“Bukan seperti aku yang mau datang!” timpal Putra tidak mau kalah, hati panas dibuat Candy yang melontarkan amarah sesuka hati tanpa mau meminta penjelasan lebih dulu. Putra tidak mau berbangga diri, tapi ia berkelahi karena membela Candy dari mulut-mulut keparat teman ayahnya! “Aku tidak mungkin datang kalau kau tidak memaksa,” imbuhnya.
“Kalau begitu pergi!” usir Candy, murka dibuat jawaban pemuda itu. Sudah terlambat untuk mengusir karena acara sudah selesai, tapi itu tidak mengartikan Putra tidak bisa angkat kaki. Pemuda itu beranjak setelah mata puas melototi Candy.
Putra menuju mobil yang terparkir di bagian samping hotel, pergi begitu saja dan membiarkan Candy serta yang lainnya menyaksikan.

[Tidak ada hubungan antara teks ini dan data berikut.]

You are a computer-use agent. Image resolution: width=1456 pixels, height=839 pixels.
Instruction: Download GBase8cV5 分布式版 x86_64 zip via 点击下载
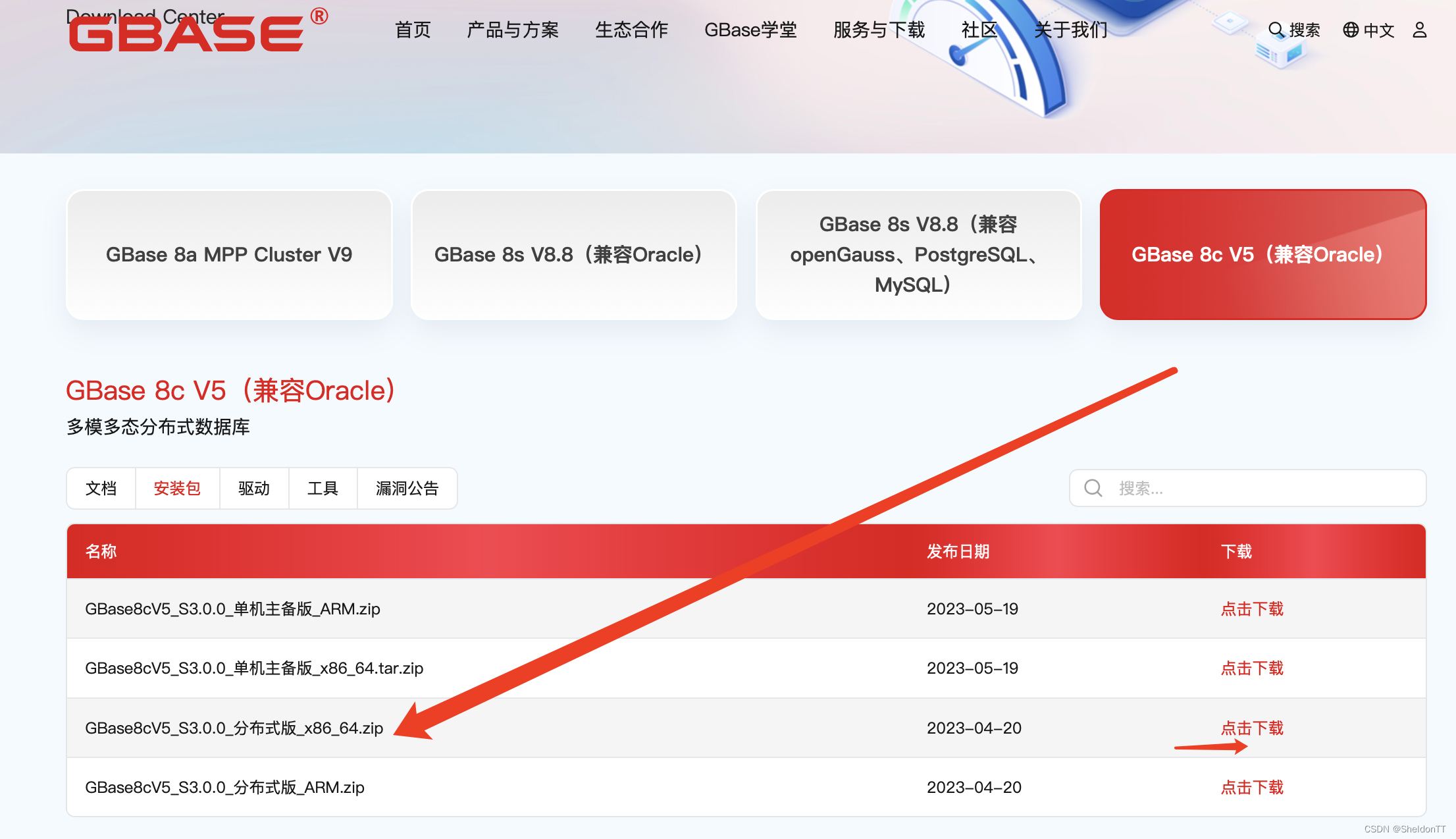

Keisya adalah salah satu penonton yang setia. Menghela nafas frustasi, tak habis mempertanyakan soal apa yang sebetulnya terjadi di antara Candy dan Putra. Sebelumnya dua orang itu bersikap layaknya pasangan tak terpisahkan dan hari ini malah menampakkan sikap yang tidak pernah Keisya lihat atau bayangkan.

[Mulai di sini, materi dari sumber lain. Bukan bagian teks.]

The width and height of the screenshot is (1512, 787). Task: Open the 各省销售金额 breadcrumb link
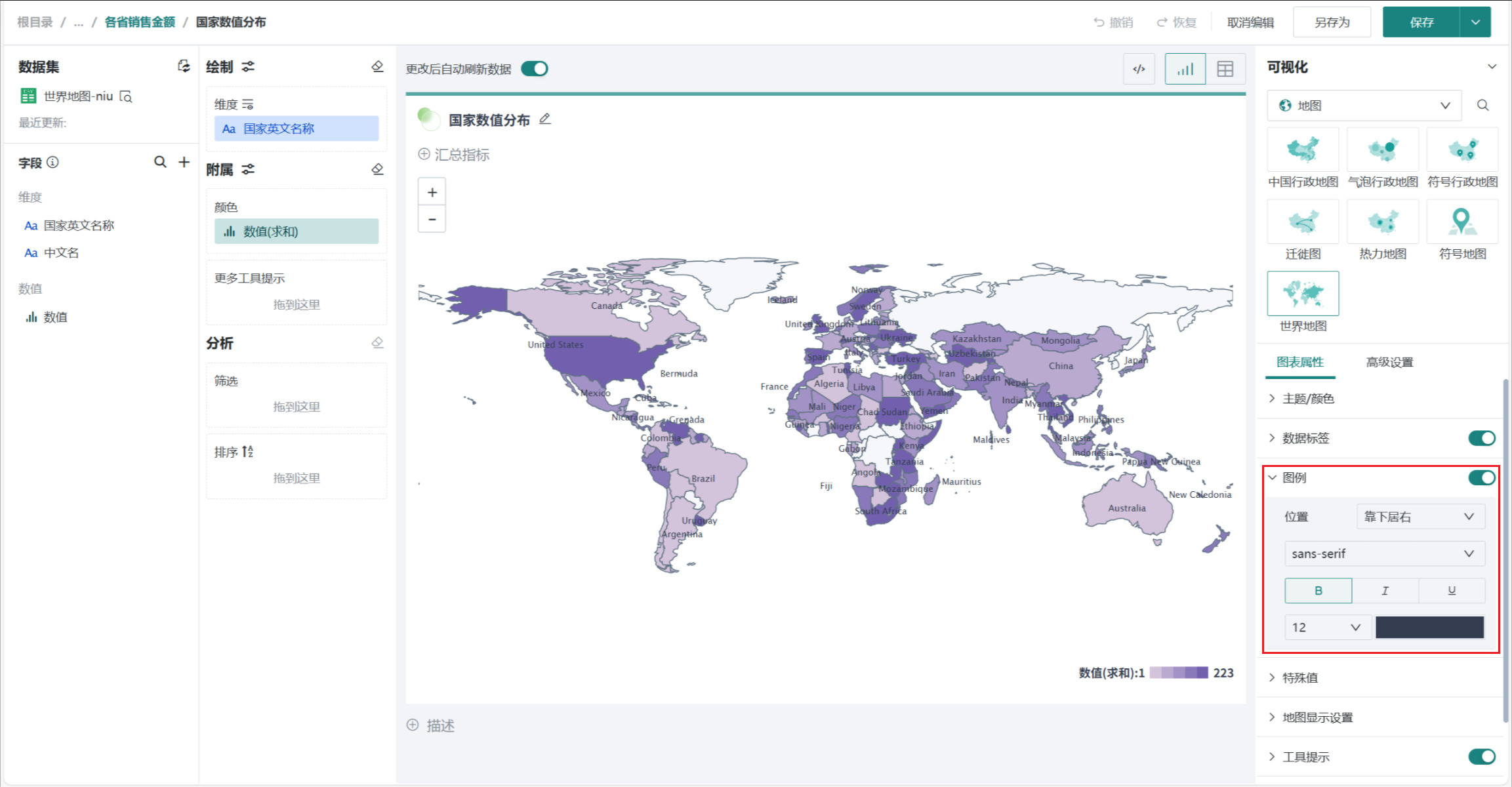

Sangat aneh. Keisya berharap untuk bisa tahu, tapi Candy menolak berbicara. “Sebaiknya kita pulang dan membicarakan masalah ini di rumah,” ujar Keisya yang tidak mau berdiri dan menyaksikan pasangan baru membeku di tempat masing-masing, entahlah sedang memikirkan apa.
Perhatian Candy sukses direbut dan dia menatap sang ibu sebelum mengganguk menyetujui. “Ibu pulang dan beristirahatlah,” kata Candy. Dia menghampiri dan mendaratkan pelukan hangat untuk dua orangtuanya.

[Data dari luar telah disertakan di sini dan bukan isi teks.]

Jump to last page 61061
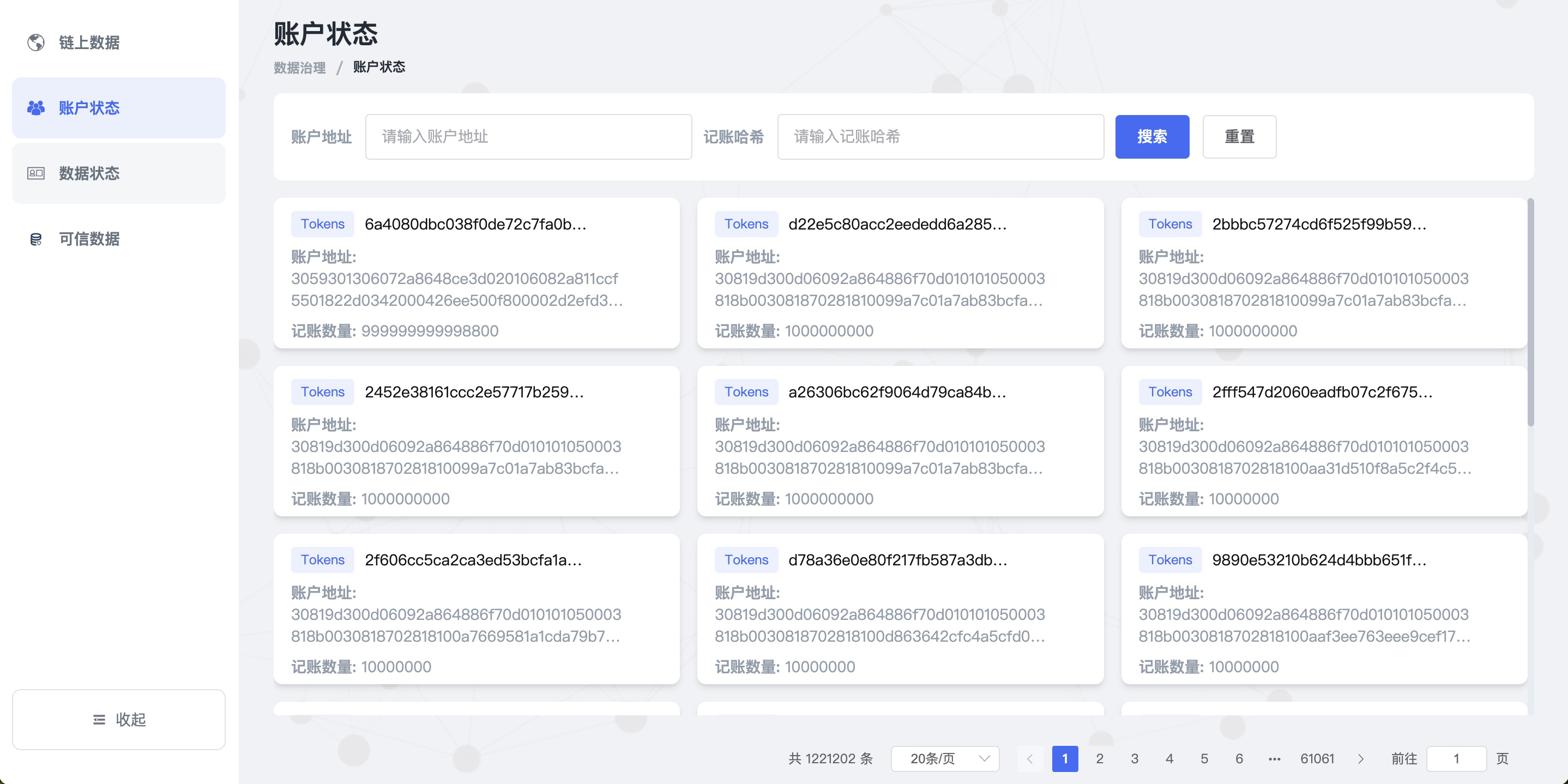(1317, 758)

“Kau yakin kau baik-baik saja?” tanya sang ibu cemas. Keisya tidak tahu apa yang ia cemaskan, hati hanya tidak tenang memikirkan sang putri menikahi Robert. Keisya tidak mau lagi membahas, tidak akan enak hati jika Robert salah paham dan berakhir tersinggung.
“Aku baik-baik saja,” jawab Candy setelah melepas pelukan.
“Tapi … Putra tampak sangat marah,” singgung Keisya yang mendadak teringat pada amarah di sorot mata Putra sebelumnya. “Berjanji padaku kau tidak akan berkelahi dengannya di rumah.” Keisya berpikir, bagaimana pun mereka pernah saling mencintai. Keisya tidak mau lagi menyaksikan mereka saling melototi dan berteriak.
“Aku tidak akan melakukannya,” jawab Candy segera. Terdengar serius, tapi nyatanya hanyalah sembarang menanggapi agar sang ibu berhenti cemas dan membiarkannya pulang. “Pulanglah, ini sudah malam,” tambah Candy.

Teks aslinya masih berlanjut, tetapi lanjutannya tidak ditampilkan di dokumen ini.